On se doute qu’Yves Tanguy n’a pas dit son dernier mot. Pour l’heure, il contribue à notre rubrique « Le Rennes des écrivains » avec un texte qui contient une part autobiographique, à savoir le plaisir du héros à se percher sur des points culminants. L’homme perché invente aussi beaucoup dans ce texte en imaginant par exemple que Ouest-France – où il n’a jamais travaillé – a installé sa rédaction dans l’immeuble des Horizons car « c’est un endroit incroyable » dont « la sensation vertigineuse n’a pas d’égal dans la ville », estime-t-il. De même, il ne marchait pas sur le toit du Parlement lors de l’incendie de 1994 mais se trouvait au dernier étage d’une maison de la rue Saint-Georges. Enfin, son reporter-photographe, Jean-Jean, est librement inspiré de la figure d’un correspondant du Télégramme que l’auteur connut jadis à Kerlouan.

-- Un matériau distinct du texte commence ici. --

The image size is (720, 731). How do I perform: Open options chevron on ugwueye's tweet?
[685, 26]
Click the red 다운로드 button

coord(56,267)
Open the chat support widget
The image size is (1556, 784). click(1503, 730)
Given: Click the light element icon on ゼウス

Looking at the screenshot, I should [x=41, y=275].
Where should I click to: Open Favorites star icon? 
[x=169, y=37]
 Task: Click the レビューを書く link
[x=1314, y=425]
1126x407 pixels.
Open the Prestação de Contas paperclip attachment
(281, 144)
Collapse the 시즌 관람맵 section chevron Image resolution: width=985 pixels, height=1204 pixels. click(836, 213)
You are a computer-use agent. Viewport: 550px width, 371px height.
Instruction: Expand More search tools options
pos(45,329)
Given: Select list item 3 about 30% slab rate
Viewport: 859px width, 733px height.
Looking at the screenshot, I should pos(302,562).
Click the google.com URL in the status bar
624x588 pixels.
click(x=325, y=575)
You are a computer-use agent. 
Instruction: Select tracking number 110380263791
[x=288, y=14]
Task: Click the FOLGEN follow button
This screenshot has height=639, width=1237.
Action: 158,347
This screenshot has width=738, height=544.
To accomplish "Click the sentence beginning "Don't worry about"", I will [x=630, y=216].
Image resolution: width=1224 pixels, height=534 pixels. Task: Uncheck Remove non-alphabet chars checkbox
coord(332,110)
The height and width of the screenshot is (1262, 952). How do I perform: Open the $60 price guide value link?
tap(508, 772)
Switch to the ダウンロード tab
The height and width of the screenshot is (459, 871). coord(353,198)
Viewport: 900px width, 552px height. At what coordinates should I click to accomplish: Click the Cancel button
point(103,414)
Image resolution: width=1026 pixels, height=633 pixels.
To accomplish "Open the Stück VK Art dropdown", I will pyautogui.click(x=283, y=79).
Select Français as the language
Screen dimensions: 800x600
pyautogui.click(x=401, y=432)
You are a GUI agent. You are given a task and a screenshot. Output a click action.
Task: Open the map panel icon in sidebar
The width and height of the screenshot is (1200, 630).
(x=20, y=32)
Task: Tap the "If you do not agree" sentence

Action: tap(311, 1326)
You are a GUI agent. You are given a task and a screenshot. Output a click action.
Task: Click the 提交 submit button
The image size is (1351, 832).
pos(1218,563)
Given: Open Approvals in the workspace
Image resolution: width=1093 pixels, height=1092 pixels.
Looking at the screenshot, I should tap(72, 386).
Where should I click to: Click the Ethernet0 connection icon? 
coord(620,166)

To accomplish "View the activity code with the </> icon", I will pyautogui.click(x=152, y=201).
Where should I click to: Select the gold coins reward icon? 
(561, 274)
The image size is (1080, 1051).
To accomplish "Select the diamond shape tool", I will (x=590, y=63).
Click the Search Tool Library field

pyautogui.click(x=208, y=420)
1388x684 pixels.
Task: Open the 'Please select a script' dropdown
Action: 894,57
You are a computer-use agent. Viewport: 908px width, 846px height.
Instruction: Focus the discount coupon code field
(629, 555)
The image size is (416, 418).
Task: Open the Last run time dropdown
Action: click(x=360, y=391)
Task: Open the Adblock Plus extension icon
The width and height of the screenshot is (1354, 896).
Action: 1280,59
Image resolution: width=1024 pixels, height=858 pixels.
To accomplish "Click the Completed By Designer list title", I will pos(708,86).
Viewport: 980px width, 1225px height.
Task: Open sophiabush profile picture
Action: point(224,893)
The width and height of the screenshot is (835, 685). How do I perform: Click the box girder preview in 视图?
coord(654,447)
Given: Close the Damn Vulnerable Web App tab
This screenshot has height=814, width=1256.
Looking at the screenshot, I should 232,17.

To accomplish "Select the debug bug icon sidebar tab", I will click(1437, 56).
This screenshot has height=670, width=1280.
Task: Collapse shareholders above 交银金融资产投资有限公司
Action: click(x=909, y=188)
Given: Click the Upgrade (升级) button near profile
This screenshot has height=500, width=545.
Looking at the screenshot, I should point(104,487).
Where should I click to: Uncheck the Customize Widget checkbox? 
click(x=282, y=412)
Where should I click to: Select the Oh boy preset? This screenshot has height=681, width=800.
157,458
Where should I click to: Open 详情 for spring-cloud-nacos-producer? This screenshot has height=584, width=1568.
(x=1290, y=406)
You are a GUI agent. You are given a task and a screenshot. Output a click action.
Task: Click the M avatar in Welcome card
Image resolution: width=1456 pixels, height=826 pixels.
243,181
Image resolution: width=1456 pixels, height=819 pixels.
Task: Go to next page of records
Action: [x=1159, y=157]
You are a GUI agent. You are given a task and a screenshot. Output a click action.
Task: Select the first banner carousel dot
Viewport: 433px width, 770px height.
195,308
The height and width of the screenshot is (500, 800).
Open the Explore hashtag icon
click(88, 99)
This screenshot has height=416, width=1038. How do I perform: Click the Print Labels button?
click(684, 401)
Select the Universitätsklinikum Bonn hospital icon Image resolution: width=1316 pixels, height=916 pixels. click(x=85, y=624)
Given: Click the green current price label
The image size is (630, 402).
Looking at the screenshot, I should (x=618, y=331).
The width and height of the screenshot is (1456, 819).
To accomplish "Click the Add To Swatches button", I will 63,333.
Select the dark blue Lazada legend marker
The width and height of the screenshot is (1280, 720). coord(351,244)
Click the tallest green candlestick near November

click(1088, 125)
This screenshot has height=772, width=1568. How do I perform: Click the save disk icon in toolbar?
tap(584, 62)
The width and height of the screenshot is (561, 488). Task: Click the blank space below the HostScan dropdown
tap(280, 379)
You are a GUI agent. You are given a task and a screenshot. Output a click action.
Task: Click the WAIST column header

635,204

Perché. Déjà tout petit, à l’heure des croûtes aux genoux, j’entendais dire de moi « Bouli, il est perché ! ». Pas de ma faute à moi. Pas de ma faute si je préfère mon monde au leur. D’ailleurs il a quoi de bon le leur ? D’où je m’y sentirais bien ? C’est pas faute d’avoir essayé.
Malgré moi au début, à l’âge des jardins d’enfants, je me suis bien mis en rang, j’ai bien souri à la maîtresse, j’ai même essayé de jouer avec les autres. Les autres se ressemblent tellement, les mêmes T-shirts, les mêmes tennis, la même façon de me choisir en dernier quand il s’agissait de constituer les équipes de foot. Un geste vague, un « Bon, ben Bouli… » lâché d’un air tantôt dégoûté, tantôt dépité. Il faut dire que, comme ils se ressemblaient tous, mes passes une fois sur deux allaient à l’équipe d’en face. Eux m’engueulaient, moi je feignais d’être désolé. C’était les passages obligés d’une enfance subie. Très vite, j’ai trouvé dans l’esquive un moyen d’éviter cet embarrassant rituel. L’esquive verticale. Profitant de la cohue des débuts de recréation j’empruntais en toute discrétion les escaliers de l’école, direction le toit plat de l’établissement.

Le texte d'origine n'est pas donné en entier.